Some history: Back in the 2000s, most employers gave out options. With options, you get the option to buy your share at some fixed price called the strike price. Later, the share price will go up, but you can still purchase at the strike price => profit.
But then, Microsoft invested huge $$$ into Facebook in 2007. This gave Facebook a huge valuation. With an already huge valuation, how could the share price go up further? Employees got sad. Cuz how can you get gains from exercising your options then 😞
Enter RSUs. RSUs are when the company pledges to give you shares at a later date—through a vesting schedule.
Since you actually get the shares, you don’t need to worry as much about share price increases to get your money.
Source: https://blog.wealthfront.com/stock-options-versus-rsu/
What should I do with my RSUs?
Here’s the surprising thing: you should sell most of them.
With options, taxes confuse the matter, but RSUs, they are taxed when they vest, so when you get them, the taxation is over.**
Think: If your company gave you a $100k year end bonus, would you immediately put all $100k into buying company stock?
That’s risky. You should probably have a minority of your investment portfolio be equity, and a majority be safer things.
This might be hard in practice, because of the endowment effect:
People are less likely to give up things they own, than to work to get things they don’t.
**Unless your company has double trigger taxation, so keep an eye out for that. This is when you’re taxed at vesting and liquidation.
Source: https://blog.wealthfront.com/manage-vested-rsus/
Wait, but how exactly do I sell them?
This is where I start to get confused.
First, when can you actually sell your RSUs? My offer letter says at “liquidity events.” There’s acquisitions and IPO, sure. There’s also tender offers.
Tender offers are where an investor offers to buy your RSUs. I don’t know if the price you can liquidate at is a fixed price, and if so, what window of time.

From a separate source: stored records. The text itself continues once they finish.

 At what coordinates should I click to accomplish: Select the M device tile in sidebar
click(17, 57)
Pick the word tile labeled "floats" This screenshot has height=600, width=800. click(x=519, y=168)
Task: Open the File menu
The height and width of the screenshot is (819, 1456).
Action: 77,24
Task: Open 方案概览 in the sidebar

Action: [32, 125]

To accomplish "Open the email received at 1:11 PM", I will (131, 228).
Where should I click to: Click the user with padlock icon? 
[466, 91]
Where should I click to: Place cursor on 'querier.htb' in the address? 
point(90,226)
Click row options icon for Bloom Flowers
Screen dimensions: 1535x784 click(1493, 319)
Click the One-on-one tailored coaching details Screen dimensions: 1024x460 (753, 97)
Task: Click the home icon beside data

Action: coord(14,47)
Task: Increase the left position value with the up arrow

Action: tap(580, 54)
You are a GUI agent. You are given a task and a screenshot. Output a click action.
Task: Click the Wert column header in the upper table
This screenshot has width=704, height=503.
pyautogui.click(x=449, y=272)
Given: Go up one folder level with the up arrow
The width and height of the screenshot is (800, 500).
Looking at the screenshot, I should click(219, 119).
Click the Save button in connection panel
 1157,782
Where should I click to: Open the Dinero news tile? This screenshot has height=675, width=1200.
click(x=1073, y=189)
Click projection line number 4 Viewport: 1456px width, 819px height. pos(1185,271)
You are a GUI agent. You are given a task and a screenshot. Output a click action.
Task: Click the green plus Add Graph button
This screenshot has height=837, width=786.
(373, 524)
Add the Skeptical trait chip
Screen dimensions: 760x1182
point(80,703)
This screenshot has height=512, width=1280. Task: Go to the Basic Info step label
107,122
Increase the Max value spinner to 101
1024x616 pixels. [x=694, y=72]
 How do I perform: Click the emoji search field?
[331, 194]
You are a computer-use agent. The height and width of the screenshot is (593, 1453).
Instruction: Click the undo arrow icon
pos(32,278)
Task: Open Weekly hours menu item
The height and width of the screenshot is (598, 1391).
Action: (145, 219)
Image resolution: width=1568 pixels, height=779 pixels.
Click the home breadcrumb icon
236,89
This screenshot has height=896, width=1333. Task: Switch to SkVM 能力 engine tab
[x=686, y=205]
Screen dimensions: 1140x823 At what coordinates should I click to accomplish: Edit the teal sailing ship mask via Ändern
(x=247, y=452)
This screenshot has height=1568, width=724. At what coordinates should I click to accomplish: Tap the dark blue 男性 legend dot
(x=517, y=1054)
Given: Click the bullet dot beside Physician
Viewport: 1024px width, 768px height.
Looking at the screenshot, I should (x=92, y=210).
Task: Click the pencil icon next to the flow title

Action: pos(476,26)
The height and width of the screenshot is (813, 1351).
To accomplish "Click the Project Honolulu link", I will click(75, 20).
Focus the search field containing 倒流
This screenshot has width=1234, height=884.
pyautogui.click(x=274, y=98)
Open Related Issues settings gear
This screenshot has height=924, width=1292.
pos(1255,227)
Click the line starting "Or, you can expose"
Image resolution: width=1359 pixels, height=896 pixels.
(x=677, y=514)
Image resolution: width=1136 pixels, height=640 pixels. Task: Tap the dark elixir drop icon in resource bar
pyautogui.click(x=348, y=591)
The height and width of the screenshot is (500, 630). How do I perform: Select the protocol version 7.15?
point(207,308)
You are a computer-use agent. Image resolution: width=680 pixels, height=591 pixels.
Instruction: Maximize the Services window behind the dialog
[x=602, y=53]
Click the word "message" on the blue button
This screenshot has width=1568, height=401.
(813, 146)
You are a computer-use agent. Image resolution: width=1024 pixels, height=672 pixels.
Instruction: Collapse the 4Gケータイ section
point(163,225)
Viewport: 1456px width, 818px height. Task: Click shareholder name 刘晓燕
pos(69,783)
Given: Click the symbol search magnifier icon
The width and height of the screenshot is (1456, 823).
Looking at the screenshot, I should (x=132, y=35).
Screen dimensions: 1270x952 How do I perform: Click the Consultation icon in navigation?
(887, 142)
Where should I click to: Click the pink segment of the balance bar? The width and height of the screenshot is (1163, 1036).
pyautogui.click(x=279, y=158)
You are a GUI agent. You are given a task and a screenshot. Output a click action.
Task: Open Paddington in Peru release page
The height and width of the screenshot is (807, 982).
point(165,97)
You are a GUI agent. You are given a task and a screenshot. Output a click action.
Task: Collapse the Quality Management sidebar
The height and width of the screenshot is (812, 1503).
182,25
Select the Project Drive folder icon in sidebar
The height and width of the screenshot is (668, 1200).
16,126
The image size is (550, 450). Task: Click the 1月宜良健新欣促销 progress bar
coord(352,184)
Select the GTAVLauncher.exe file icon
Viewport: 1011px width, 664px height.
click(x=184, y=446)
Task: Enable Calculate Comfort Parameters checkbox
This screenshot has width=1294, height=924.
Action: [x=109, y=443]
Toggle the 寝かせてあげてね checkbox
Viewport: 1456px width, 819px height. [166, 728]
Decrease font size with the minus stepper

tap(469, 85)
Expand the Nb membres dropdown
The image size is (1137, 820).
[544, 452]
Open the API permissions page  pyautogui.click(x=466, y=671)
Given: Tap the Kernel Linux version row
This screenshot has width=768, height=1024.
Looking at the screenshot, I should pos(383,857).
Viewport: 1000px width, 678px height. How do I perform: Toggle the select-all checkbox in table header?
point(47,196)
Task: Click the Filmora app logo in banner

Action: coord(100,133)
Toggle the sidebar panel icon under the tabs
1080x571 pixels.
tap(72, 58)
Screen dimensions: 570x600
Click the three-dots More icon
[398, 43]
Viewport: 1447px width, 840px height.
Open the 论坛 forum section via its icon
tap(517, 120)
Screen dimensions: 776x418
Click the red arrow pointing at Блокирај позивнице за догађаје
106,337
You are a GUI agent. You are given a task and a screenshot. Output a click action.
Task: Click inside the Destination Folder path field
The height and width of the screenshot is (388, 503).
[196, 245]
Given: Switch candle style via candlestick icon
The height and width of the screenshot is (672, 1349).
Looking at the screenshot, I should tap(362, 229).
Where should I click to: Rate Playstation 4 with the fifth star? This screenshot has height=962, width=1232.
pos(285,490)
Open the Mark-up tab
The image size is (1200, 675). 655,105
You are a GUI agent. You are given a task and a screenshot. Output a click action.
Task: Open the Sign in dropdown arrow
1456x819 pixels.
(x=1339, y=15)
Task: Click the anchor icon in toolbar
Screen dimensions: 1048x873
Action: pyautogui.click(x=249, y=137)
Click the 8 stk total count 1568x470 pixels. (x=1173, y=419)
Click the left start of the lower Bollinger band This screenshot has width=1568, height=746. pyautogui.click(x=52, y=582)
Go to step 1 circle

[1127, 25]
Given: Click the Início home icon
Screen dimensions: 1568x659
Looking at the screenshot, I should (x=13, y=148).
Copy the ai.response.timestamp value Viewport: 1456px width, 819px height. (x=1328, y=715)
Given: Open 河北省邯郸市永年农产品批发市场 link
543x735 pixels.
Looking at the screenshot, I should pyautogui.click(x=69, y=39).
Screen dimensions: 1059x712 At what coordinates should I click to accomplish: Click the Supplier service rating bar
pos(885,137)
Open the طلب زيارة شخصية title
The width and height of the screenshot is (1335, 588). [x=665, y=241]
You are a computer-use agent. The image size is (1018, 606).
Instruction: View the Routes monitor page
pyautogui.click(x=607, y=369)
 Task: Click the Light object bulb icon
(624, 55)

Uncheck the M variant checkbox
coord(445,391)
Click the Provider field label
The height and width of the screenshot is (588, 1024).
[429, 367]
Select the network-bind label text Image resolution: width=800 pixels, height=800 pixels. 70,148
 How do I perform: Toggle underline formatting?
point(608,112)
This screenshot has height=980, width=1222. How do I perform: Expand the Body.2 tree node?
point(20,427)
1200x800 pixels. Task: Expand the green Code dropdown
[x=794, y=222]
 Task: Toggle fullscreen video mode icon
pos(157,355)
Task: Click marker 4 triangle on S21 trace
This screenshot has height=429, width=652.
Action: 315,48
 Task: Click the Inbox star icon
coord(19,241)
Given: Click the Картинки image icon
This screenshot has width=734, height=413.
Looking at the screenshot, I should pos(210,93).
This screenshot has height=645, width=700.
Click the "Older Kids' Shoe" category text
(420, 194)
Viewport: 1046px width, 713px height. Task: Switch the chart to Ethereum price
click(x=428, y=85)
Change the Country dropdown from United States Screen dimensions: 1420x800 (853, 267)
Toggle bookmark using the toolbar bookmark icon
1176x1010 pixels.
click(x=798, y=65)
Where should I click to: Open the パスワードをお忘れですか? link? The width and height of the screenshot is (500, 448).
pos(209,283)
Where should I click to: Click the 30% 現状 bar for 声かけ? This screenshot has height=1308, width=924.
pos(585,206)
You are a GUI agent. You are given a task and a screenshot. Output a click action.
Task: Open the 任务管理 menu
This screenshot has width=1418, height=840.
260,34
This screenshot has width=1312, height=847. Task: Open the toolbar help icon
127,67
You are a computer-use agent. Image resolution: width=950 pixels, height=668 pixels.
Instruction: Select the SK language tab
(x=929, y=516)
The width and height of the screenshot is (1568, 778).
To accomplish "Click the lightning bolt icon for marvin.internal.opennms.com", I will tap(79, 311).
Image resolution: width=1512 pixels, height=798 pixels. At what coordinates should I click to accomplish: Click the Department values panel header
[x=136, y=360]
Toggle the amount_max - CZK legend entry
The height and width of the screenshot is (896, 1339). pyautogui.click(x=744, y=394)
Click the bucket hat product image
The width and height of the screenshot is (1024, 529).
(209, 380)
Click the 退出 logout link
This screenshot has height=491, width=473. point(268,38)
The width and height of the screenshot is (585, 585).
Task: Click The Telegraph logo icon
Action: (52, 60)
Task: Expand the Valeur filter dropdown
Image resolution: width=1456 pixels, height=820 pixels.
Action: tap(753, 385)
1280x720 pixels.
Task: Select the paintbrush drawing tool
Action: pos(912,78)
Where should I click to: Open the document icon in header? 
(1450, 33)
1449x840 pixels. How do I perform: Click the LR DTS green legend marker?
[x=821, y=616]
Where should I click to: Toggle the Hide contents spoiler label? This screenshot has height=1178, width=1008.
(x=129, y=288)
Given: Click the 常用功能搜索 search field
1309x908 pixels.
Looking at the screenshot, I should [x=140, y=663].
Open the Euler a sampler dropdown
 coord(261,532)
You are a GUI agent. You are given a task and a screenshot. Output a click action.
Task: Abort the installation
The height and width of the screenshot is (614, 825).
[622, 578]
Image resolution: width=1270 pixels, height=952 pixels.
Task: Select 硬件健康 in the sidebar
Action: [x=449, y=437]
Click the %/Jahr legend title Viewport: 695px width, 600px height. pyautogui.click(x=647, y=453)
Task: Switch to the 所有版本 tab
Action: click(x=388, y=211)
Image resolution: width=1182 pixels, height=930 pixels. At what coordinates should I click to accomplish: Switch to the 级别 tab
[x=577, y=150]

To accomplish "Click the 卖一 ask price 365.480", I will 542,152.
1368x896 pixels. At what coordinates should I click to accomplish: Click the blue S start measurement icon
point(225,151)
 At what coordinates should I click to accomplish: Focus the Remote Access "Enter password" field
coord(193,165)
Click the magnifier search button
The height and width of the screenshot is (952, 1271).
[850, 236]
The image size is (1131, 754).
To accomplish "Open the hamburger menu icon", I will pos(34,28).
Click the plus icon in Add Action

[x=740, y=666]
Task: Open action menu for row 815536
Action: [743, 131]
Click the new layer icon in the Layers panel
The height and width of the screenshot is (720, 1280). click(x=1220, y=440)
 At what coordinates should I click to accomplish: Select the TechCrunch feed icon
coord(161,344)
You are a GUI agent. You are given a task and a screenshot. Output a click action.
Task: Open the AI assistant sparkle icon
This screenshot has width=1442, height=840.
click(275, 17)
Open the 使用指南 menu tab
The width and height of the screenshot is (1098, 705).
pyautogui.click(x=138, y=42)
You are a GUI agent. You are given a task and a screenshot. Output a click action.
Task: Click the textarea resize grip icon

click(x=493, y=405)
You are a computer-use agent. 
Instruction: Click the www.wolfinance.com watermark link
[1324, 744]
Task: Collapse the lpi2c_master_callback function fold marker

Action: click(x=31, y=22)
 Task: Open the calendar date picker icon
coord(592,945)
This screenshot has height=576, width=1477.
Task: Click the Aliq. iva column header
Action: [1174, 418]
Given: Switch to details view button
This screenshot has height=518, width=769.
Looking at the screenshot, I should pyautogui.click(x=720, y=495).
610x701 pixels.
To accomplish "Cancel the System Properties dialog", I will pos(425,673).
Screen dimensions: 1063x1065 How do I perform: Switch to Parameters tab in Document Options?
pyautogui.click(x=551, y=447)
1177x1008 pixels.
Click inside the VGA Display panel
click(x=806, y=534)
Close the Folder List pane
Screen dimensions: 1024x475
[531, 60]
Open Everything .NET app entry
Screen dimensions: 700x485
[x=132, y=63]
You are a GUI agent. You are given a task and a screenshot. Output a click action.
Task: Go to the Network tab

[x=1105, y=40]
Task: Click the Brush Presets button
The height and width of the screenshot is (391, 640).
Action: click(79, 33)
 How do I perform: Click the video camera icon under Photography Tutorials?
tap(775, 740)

Second, does dilution affect how I should approach this? If my company raises another round, or gives out more shares to employees (refresher grants), does that affect my shares in a way I should be worried about?
Third, can someone double check me on the taxation? I wanna be 200% sure I understand that.
Fourth, if I should sell most of my RSUs, should I sell them all in one go, or should I reverse dollar cost average them out? As in, should I sell them all at once, or a little at a time?
I suppose the latter definitely safeguards you more against fluctuations in price. But not sure if that’s all there is to the answer.
Would love if people could point me to answers/resources!